**INPUT RECORDS:**
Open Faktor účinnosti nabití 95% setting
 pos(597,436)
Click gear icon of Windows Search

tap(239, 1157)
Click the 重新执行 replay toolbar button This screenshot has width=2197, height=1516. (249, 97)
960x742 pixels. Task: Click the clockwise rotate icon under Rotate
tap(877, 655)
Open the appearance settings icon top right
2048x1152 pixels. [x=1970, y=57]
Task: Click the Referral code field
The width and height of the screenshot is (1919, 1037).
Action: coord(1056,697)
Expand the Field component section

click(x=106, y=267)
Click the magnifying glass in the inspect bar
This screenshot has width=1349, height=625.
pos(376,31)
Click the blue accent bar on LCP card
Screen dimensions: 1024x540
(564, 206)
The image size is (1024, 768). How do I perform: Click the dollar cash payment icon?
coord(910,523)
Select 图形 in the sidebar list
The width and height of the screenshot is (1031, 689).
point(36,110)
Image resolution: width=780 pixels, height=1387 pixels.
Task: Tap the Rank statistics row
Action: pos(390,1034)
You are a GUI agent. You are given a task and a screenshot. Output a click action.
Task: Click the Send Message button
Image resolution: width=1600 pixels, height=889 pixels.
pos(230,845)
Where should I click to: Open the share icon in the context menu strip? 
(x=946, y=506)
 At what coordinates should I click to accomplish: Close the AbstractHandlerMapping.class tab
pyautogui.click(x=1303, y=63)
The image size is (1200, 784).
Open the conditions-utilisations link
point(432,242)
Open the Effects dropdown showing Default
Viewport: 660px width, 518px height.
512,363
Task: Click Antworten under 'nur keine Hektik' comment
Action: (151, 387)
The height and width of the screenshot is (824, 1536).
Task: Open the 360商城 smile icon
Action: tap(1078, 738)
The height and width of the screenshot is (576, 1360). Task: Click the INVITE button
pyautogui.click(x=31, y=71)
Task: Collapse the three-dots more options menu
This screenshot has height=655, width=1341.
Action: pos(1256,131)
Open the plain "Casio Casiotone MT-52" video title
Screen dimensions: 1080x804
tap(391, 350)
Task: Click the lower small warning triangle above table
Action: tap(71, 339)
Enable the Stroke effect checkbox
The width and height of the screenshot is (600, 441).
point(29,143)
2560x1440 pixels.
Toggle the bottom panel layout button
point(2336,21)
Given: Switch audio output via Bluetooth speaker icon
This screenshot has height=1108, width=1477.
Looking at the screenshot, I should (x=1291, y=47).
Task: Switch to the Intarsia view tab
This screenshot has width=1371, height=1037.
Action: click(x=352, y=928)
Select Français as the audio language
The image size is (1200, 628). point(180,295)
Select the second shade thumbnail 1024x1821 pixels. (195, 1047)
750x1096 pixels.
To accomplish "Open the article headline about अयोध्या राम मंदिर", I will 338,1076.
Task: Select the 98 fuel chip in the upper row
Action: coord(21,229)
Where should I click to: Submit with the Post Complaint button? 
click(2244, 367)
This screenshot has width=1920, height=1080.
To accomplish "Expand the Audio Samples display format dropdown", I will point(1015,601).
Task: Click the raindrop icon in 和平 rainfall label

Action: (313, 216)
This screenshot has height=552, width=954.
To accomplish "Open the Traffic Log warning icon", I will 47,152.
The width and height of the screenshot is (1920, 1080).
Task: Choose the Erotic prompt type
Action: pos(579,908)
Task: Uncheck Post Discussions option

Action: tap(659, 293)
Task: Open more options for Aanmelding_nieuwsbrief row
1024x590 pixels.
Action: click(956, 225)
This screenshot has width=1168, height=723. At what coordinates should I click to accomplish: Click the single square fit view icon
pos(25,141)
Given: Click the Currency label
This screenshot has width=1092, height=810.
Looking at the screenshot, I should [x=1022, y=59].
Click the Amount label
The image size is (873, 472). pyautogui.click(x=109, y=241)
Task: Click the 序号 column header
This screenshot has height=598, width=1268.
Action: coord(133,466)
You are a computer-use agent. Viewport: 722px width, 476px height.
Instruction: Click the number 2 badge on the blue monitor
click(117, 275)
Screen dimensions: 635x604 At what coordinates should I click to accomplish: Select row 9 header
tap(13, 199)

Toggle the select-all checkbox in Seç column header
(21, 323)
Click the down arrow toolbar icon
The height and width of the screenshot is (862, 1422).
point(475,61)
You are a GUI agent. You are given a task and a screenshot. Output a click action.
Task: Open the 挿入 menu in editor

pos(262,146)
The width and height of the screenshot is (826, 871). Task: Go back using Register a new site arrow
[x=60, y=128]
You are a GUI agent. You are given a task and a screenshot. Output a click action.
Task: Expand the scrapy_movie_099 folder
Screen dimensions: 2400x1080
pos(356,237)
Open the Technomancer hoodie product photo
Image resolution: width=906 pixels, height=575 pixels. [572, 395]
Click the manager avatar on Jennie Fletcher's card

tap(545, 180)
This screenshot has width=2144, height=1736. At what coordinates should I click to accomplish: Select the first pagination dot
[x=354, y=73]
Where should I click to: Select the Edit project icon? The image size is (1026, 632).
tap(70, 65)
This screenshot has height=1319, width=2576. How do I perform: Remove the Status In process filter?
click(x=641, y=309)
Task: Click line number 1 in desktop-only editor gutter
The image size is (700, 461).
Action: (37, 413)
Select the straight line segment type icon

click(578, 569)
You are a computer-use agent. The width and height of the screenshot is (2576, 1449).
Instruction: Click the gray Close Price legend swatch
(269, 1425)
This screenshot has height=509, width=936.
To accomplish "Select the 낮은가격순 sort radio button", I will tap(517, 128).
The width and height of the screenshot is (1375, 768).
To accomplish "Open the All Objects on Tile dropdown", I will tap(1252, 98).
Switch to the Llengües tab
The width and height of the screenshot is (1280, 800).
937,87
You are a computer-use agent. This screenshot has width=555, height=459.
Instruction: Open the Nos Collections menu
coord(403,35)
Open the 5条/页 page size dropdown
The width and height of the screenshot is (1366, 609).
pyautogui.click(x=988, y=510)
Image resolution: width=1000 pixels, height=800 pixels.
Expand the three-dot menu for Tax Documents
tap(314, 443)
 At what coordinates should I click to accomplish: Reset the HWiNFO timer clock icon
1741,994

**EXERCISE DETAILS:**
Quote every one of the rows above word for word, from the first to the last.

**THE RESPONSE:**
Open Faktor účinnosti nabití 95% setting
 pos(597,436)
Click gear icon of Windows Search

tap(239, 1157)
Click the 重新执行 replay toolbar button This screenshot has width=2197, height=1516. (249, 97)
960x742 pixels. Task: Click the clockwise rotate icon under Rotate
tap(877, 655)
Open the appearance settings icon top right
2048x1152 pixels. [x=1970, y=57]
Task: Click the Referral code field
The width and height of the screenshot is (1919, 1037).
Action: coord(1056,697)
Expand the Field component section

click(x=106, y=267)
Click the magnifying glass in the inspect bar
This screenshot has width=1349, height=625.
pos(376,31)
Click the blue accent bar on LCP card
Screen dimensions: 1024x540
(564, 206)
The image size is (1024, 768). How do I perform: Click the dollar cash payment icon?
coord(910,523)
Select 图形 in the sidebar list
The width and height of the screenshot is (1031, 689).
point(36,110)
Image resolution: width=780 pixels, height=1387 pixels.
Task: Tap the Rank statistics row
Action: pos(390,1034)
You are a GUI agent. You are given a task and a screenshot. Output a click action.
Task: Click the Send Message button
Image resolution: width=1600 pixels, height=889 pixels.
pos(230,845)
Where should I click to: Open the share icon in the context menu strip? 
(x=946, y=506)
 At what coordinates should I click to accomplish: Close the AbstractHandlerMapping.class tab
pyautogui.click(x=1303, y=63)
The image size is (1200, 784).
Open the conditions-utilisations link
point(432,242)
Open the Effects dropdown showing Default
Viewport: 660px width, 518px height.
512,363
Task: Click Antworten under 'nur keine Hektik' comment
Action: (151, 387)
The height and width of the screenshot is (824, 1536).
Task: Open the 360商城 smile icon
Action: tap(1078, 738)
The height and width of the screenshot is (576, 1360). Task: Click the INVITE button
pyautogui.click(x=31, y=71)
Task: Collapse the three-dots more options menu
This screenshot has height=655, width=1341.
Action: pos(1256,131)
Open the plain "Casio Casiotone MT-52" video title
Screen dimensions: 1080x804
tap(391, 350)
Task: Click the lower small warning triangle above table
Action: tap(71, 339)
Enable the Stroke effect checkbox
The width and height of the screenshot is (600, 441).
point(29,143)
2560x1440 pixels.
Toggle the bottom panel layout button
point(2336,21)
Given: Switch audio output via Bluetooth speaker icon
This screenshot has height=1108, width=1477.
Looking at the screenshot, I should (x=1291, y=47).
Task: Switch to the Intarsia view tab
This screenshot has width=1371, height=1037.
Action: click(x=352, y=928)
Select Français as the audio language
The image size is (1200, 628). point(180,295)
Select the second shade thumbnail 1024x1821 pixels. (195, 1047)
750x1096 pixels.
To accomplish "Open the article headline about अयोध्या राम मंदिर", I will 338,1076.
Task: Select the 98 fuel chip in the upper row
Action: coord(21,229)
Where should I click to: Submit with the Post Complaint button? 
click(2244, 367)
This screenshot has width=1920, height=1080.
To accomplish "Expand the Audio Samples display format dropdown", I will point(1015,601).
Task: Click the raindrop icon in 和平 rainfall label

Action: (313, 216)
This screenshot has height=552, width=954.
To accomplish "Open the Traffic Log warning icon", I will 47,152.
The width and height of the screenshot is (1920, 1080).
Task: Choose the Erotic prompt type
Action: pos(579,908)
Task: Uncheck Post Discussions option

Action: tap(659, 293)
Task: Open more options for Aanmelding_nieuwsbrief row
1024x590 pixels.
Action: click(956, 225)
This screenshot has width=1168, height=723. At what coordinates should I click to accomplish: Click the single square fit view icon
pos(25,141)
Given: Click the Currency label
This screenshot has width=1092, height=810.
Looking at the screenshot, I should [x=1022, y=59].
Click the Amount label
The image size is (873, 472). pyautogui.click(x=109, y=241)
Task: Click the 序号 column header
This screenshot has height=598, width=1268.
Action: coord(133,466)
You are a computer-use agent. Viewport: 722px width, 476px height.
Instruction: Click the number 2 badge on the blue monitor
click(117, 275)
Screen dimensions: 635x604 At what coordinates should I click to accomplish: Select row 9 header
tap(13, 199)

Toggle the select-all checkbox in Seç column header
(21, 323)
Click the down arrow toolbar icon
The height and width of the screenshot is (862, 1422).
point(475,61)
You are a GUI agent. You are given a task and a screenshot. Output a click action.
Task: Open the 挿入 menu in editor

pos(262,146)
The width and height of the screenshot is (826, 871). Task: Go back using Register a new site arrow
[x=60, y=128]
You are a GUI agent. You are given a task and a screenshot. Output a click action.
Task: Expand the scrapy_movie_099 folder
Screen dimensions: 2400x1080
pos(356,237)
Open the Technomancer hoodie product photo
Image resolution: width=906 pixels, height=575 pixels. [572, 395]
Click the manager avatar on Jennie Fletcher's card

tap(545, 180)
This screenshot has width=2144, height=1736. At what coordinates should I click to accomplish: Select the first pagination dot
[x=354, y=73]
Where should I click to: Select the Edit project icon? The image size is (1026, 632).
tap(70, 65)
This screenshot has height=1319, width=2576. How do I perform: Remove the Status In process filter?
click(x=641, y=309)
Task: Click line number 1 in desktop-only editor gutter
The image size is (700, 461).
Action: (37, 413)
Select the straight line segment type icon

click(578, 569)
You are a computer-use agent. The width and height of the screenshot is (2576, 1449).
Instruction: Click the gray Close Price legend swatch
(269, 1425)
This screenshot has height=509, width=936.
To accomplish "Select the 낮은가격순 sort radio button", I will tap(517, 128).
The width and height of the screenshot is (1375, 768).
To accomplish "Open the All Objects on Tile dropdown", I will tap(1252, 98).
Switch to the Llengües tab
The width and height of the screenshot is (1280, 800).
937,87
You are a computer-use agent. This screenshot has width=555, height=459.
Instruction: Open the Nos Collections menu
coord(403,35)
Open the 5条/页 page size dropdown
The width and height of the screenshot is (1366, 609).
pyautogui.click(x=988, y=510)
Image resolution: width=1000 pixels, height=800 pixels.
Expand the three-dot menu for Tax Documents
tap(314, 443)
 At what coordinates should I click to accomplish: Reset the HWiNFO timer clock icon
1741,994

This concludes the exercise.